It’s Time To Do Something, Anything, EdSec DeVos!

We are now six months into the Trump Administration, and when it comes to education policy, we must finally ask, what is the strategy, folks?

Just last week, we saw former governor, former U.S. Education Secretary, and current Senate HELP Committee Chairman Lamar Alexander call out the DeVos Administration for failing to understand what ESSA says about state decisionmaking.

We saw the head of the Department’s Civil Rights office state that most Title IX complaints are the result of the woman regretting a night of alcohol and a subsequent breakup with the accused.

And we witnessed supposedly sympathetic Republicans in the U.S. House of Representatives pass a federal education budget without the needed funding for the EdSec’s signature school choice effort.

While the Administration continues to struggle to find individuals to take top education positions, the “successes” from the past six months include stripping billions in Title II teacher support dollars from the budget, and freezing action to absolve students from paying back loans to attend failed proprietary colleges.

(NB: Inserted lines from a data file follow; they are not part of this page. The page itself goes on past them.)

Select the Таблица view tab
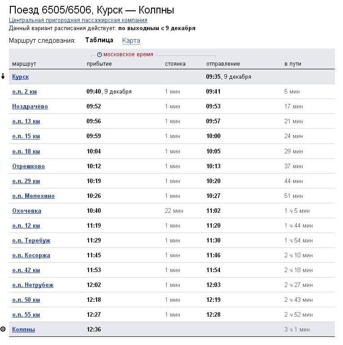 click(x=99, y=40)
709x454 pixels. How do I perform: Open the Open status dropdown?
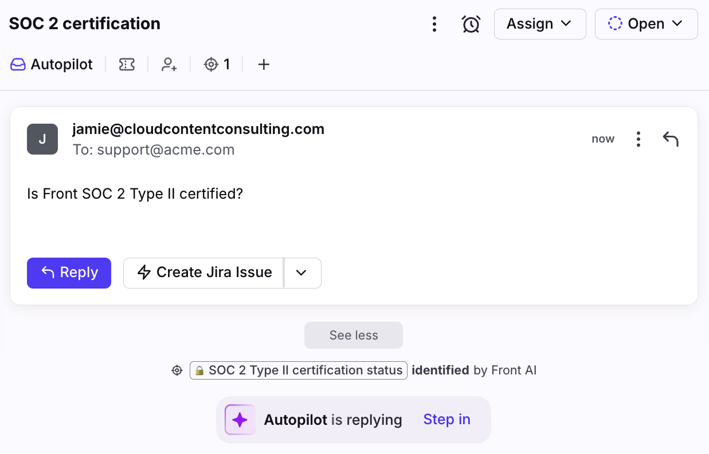click(x=646, y=24)
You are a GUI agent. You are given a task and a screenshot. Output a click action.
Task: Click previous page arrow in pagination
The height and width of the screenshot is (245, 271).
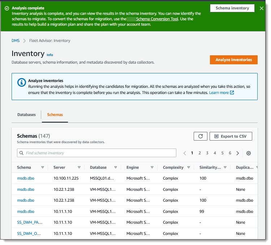click(185, 153)
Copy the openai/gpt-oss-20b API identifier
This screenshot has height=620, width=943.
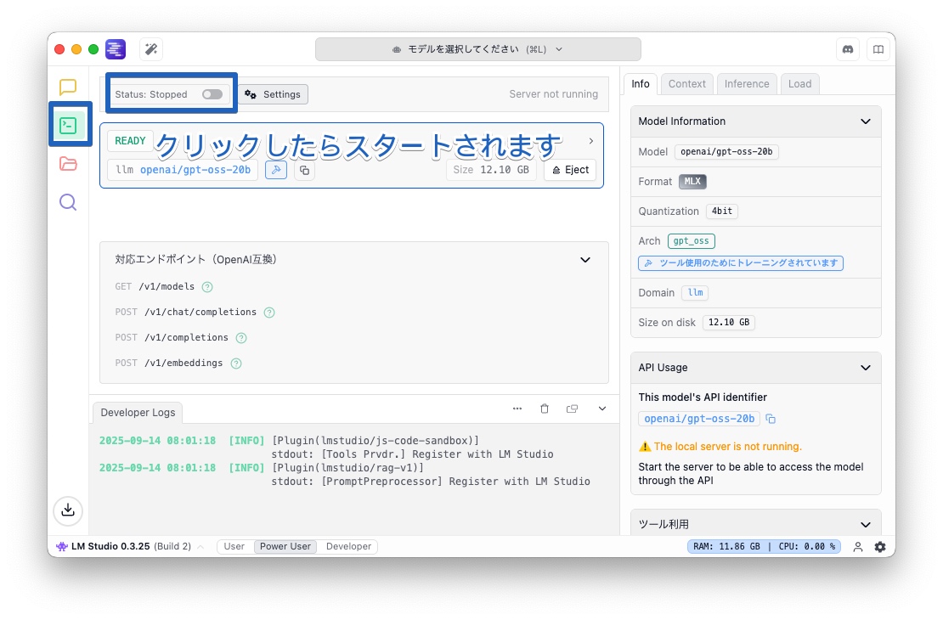tap(770, 418)
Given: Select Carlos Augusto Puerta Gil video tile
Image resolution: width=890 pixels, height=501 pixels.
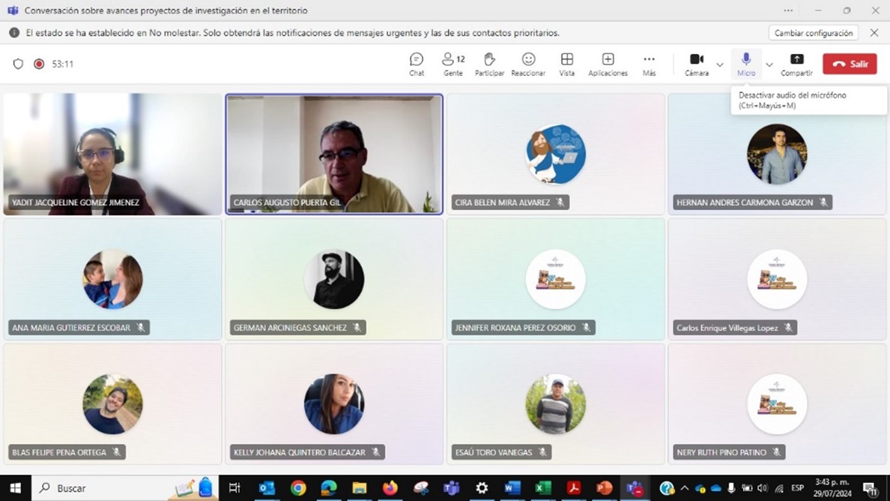Looking at the screenshot, I should click(x=334, y=154).
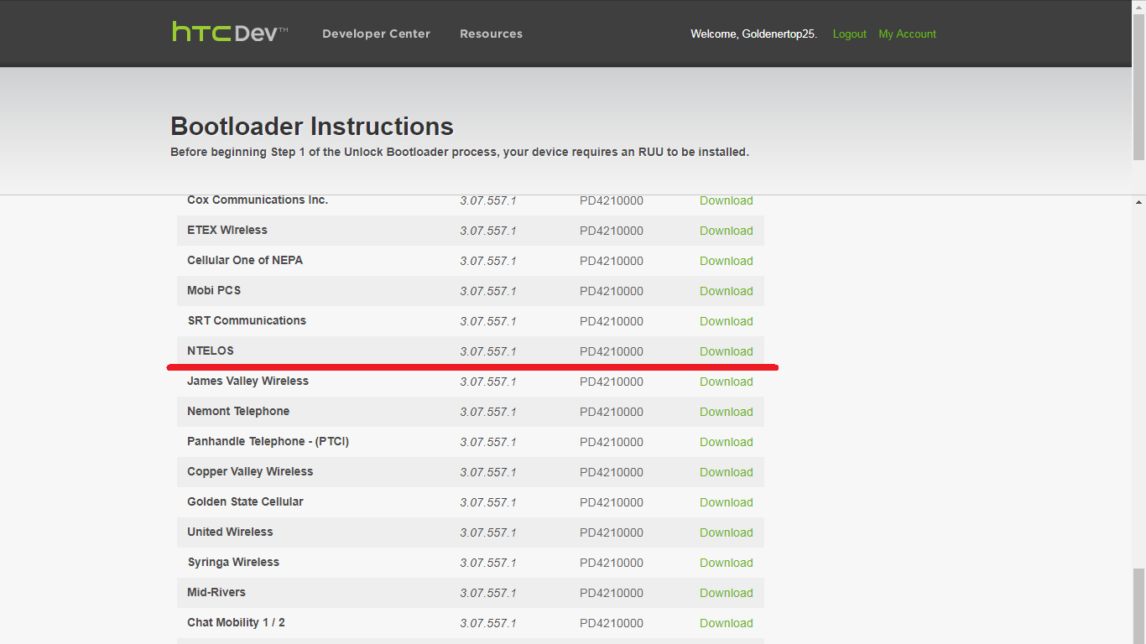
Task: Click the Logout link
Action: 849,34
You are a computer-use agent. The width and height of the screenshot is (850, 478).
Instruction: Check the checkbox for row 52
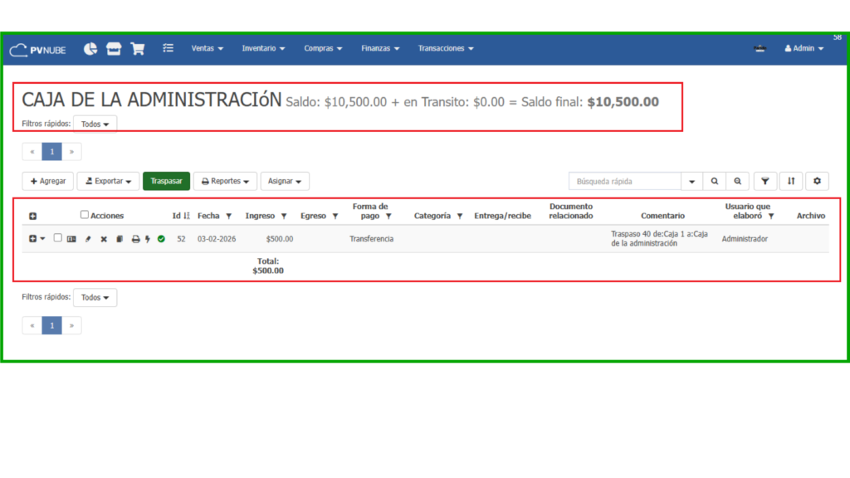(57, 238)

One may not agree, ideologically, with the Trump/DeVos Administration, but we should all want to see it success when it comes to improving teaching and learning across the United States. And as we complete the first eighth of President Donald Trump’s first term in office, we all should wonder what the plan is here.

Despite what some may want to believe, the concerns facing public education in America are both wide and deep. We struggle to find qualified teachers for our high-need schools, particularly in areas like STEM, ELL, and sped. And we do so as the teaching profession itself has been stripped of the respect it had long enjoyed and deserves.

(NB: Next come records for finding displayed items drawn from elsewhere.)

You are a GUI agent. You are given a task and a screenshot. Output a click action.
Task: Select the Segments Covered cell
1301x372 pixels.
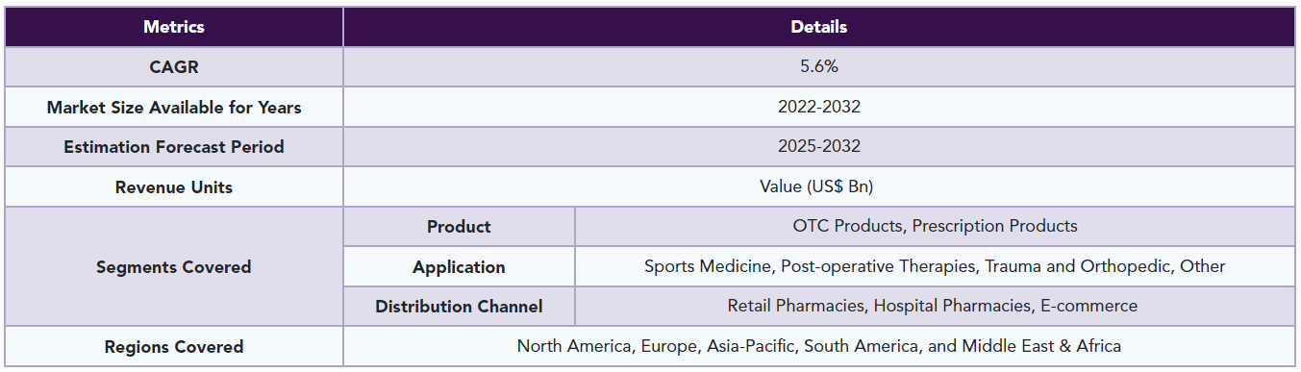click(174, 267)
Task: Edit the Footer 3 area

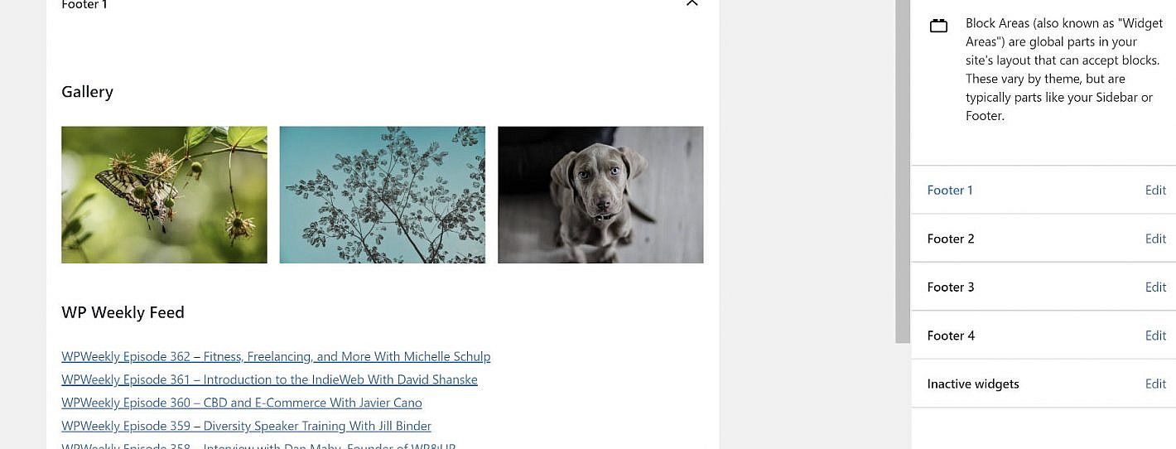Action: (x=1155, y=287)
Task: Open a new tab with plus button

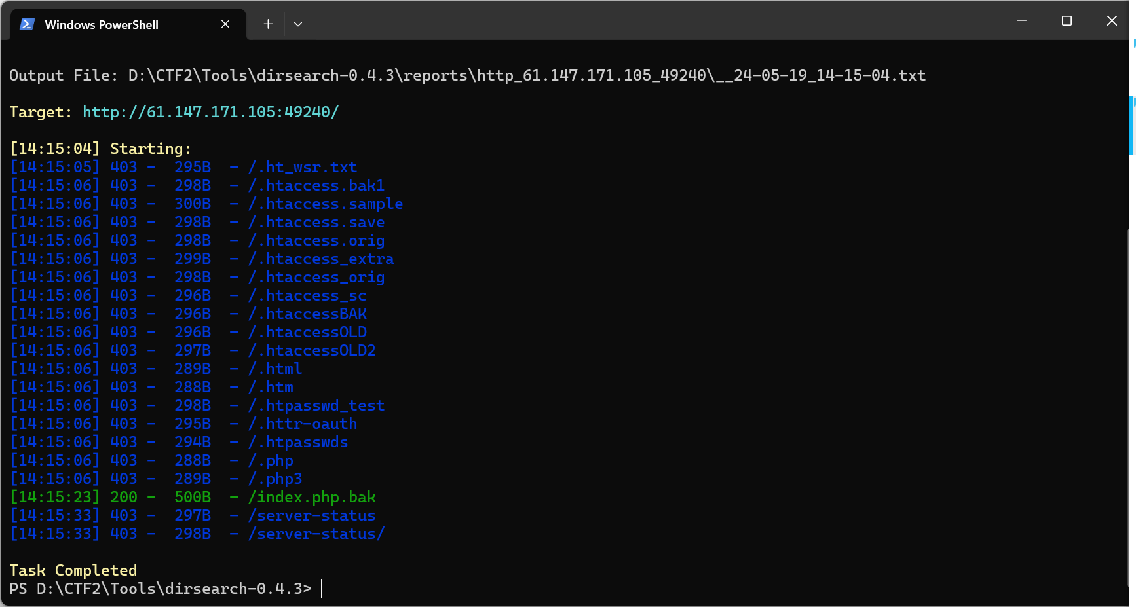Action: pos(268,24)
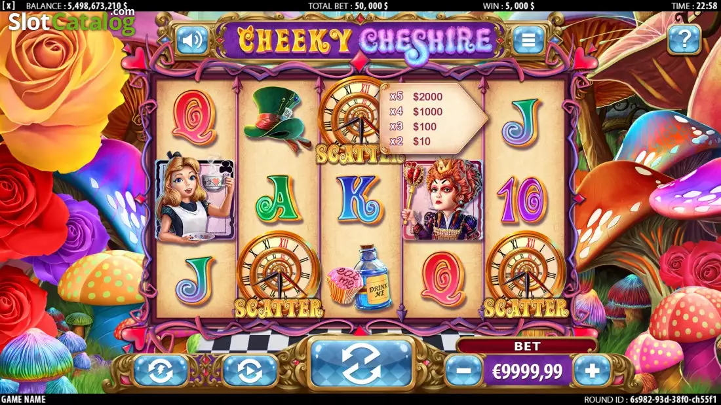This screenshot has width=721, height=405.
Task: Click the SlotCatalog.com watermark link
Action: [71, 21]
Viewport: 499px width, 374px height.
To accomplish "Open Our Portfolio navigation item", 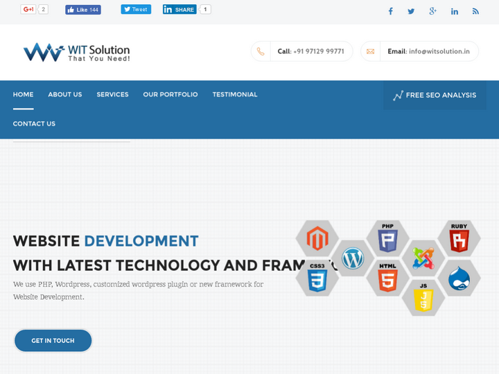I will pos(170,95).
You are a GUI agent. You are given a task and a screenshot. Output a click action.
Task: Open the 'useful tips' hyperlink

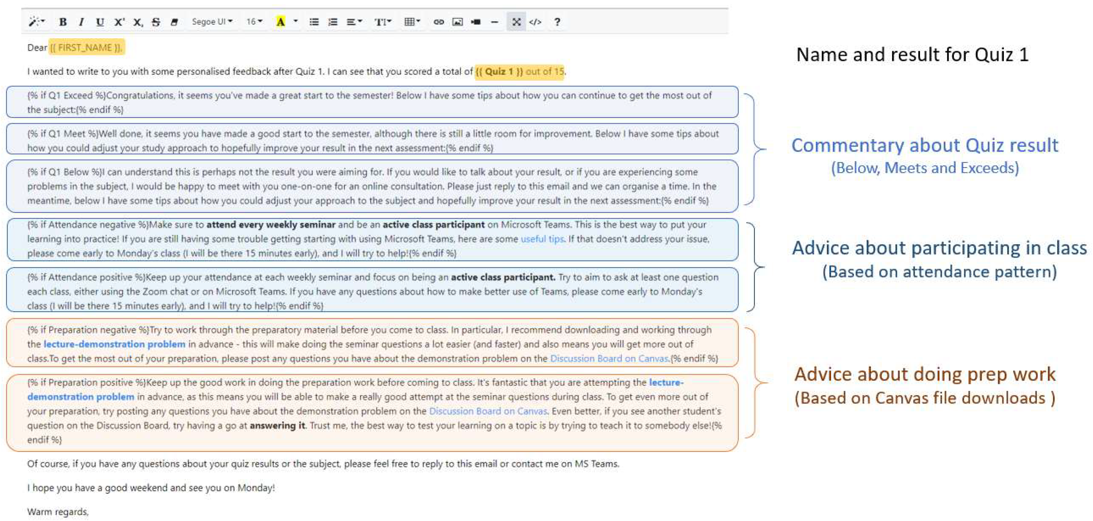point(542,239)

We fail to see the problem with continuing to pursue a homogenous approach to K-12 education at a time when our population of learners couldn’t be more diverse. And we do it by resisting the incoming wave of personalized learning and differentiated instruction. 

We ignore where we really stand when it comes to student performance, making excuses for the United States placing 38th out of 71 in PISA math and 24th in PISA science. And we do it while criticizing learning assessment itself, rather than focusing on a new generation of better, more effective tests.

The DeVos administration came into power without owing anything to those individuals, organizations, and interests beholden to the status quo and the way things have always been done. There is no benefit to defending flat test scores as other nations experience significant rises. There is no gain in ensuring the protection and support of dropout factories. There is no win in ensuring another generation of short-term educators without the knowledge, skills, and support to succeed in the classroom.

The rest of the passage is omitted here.